Dramatische Lage der Ahwazis

Mit welchen Repressionen gegen die Ahwazis diese Vorgehensweise verbunden ist, schilderte vor einigen Tagen deren führender Menschenrechtler Karim Abdian gegenüber dem populären Londoner arabischsprachigen Internetportal "Elaph" - bekannt für kritische Äußerungen und brisante Enthüllungen.

Die Lage der Araber aus Khuzestan stellt sich aus seiner Sicht als dramatisch dar. Mehr als 130 ihrer Aktivisten sind allein im Laufe des vergangenen Jahres hingerichtet, mehrere tausend verhaftet worden - sogar ganze Familien samt schwangeren Frauen und Kindern. Bodenkonfiszierung sei an der Tagesordnung.

So wird den Arabern die wirtschaftliche Lebensgrundlage und auch der Wohnraum entzogen, weshalb viele sich gezwungen sehen, die Region zu verlassen. Mit der materiellen Diskriminierung, die große Teile der arabischen Ahwazis in die Arbeitslosigkeit und die Armut gestürzt hat, geht auch eine kulturelle einher.

In Khuzestan nämlich, wo viele der Araber zweisprachig aufgewachsen sind, aber zum Teil auch in ihren neuen Wohngebieten, ist es ihnen mittlerweile verboten, in der Öffentlichkeit arabisch zu sprechen; die arabische Sprache darf auch nicht unterrichtet werden.

Deshalb haben arabischstämmige Kinder, die das Persische nicht gut beherrschen, Schwierigkeiten in der Schule und verlassen sie häufig frühzeitig. Nur etwa 30 Prozent schaffen überhaupt den Sprung aufs Gymnasium.

Auflistung:
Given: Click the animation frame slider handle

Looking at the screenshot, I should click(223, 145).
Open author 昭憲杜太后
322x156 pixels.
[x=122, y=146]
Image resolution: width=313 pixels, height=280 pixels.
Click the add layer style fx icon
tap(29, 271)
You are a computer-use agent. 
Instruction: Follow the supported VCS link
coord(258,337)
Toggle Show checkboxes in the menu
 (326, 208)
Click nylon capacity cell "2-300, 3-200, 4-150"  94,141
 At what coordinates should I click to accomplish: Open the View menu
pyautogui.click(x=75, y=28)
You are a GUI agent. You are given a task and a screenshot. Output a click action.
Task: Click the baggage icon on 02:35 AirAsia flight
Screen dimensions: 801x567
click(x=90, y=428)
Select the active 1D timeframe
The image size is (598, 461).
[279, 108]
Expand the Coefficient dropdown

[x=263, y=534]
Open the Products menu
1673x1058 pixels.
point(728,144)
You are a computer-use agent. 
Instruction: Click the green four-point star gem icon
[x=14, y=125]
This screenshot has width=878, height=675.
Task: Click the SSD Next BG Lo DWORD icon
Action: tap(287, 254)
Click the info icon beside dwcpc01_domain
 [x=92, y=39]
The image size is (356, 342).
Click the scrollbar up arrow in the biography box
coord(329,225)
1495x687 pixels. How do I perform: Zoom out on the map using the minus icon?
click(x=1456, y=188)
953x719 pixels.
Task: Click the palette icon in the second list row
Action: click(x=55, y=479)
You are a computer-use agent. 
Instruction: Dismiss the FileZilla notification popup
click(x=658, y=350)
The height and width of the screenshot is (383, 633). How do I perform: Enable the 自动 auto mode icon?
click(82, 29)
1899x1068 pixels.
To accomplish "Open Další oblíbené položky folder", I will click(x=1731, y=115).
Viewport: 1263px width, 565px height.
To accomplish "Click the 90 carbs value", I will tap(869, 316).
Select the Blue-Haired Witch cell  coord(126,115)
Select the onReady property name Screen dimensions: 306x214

Aufgabe 1: Gib den Text über die Lage der Ahwazis beginnend bei „Dramatische Lage der“ und endend bei „an der Tagesordnung.“ erneut wieder und benenne dabei „Khuzestan“ überall in „Chusestan“ um.
Aufgabe 2: Bringe die Zeilen der Auflistung, beginnend am Anfang der Auflistung und endend mit der Zeile, die „pyautogui.click(x=75, y=28)“ enthält, in eine Markdown-Tabelle mit den Spalten „Nr“ für die Zeilennummer und „Inhalt“ für die Zeile. Lass Leerzeilen dabei weg.

Antwort 1:
Dramatische Lage der Ahwazis

Mit welchen Repressionen gegen die Ahwazis diese Vorgehensweise verbunden ist, schilderte vor einigen Tagen deren führender Menschenrechtler Karim Abdian gegenüber dem populären Londoner arabischsprachigen Internetportal "Elaph" - bekannt für kritische Äußerungen und brisante Enthüllungen.

Die Lage der Araber aus Chusestan stellt sich aus seiner Sicht als dramatisch dar. Mehr als 130 ihrer Aktivisten sind allein im Laufe des vergangenen Jahres hingerichtet, mehrere tausend verhaftet worden - sogar ganze Familien samt schwangeren Frauen und Kindern. Bodenkonfiszierung sei an der Tagesordnung.

Antwort 2:
| Nr | Inhalt |
|---|---|
| 1 | Given: Click the animation frame slider handle |
| 2 | Looking at the screenshot, I should click(223, 145). |
| 3 | Open author 昭憲杜太后 |
| 4 | 322x156 pixels. |
| 5 | [x=122, y=146] |
| 6 | Image resolution: width=313 pixels, height=280 pixels. |
| 7 | Click the add layer style fx icon |
| 8 | tap(29, 271) |
| 9 | You are a computer-use agent.  |
| 10 | Instruction: Follow the supported VCS link |
| 11 | coord(258,337) |
| 12 | Toggle Show checkboxes in the menu |
| 13 |  (326, 208) |
| 14 | Click nylon capacity cell "2-300, 3-200, 4-150"  94,141 |
| 15 |  At what coordinates should I click to accomplish: Open the View menu |
| 16 | pyautogui.click(x=75, y=28) |